------ RECORDS FOR THIS EXERCISE ------

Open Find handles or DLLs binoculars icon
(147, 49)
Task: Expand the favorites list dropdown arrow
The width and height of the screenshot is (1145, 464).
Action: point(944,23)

------

▸ TASK REQUIREMENTS: Take the line that contains "The width and" and each line after it down to the last of the records, and retype them exactly; add nothing else.

▸ RESPONSE TO THE EXERCISE:
The width and height of the screenshot is (1145, 464).
Action: point(944,23)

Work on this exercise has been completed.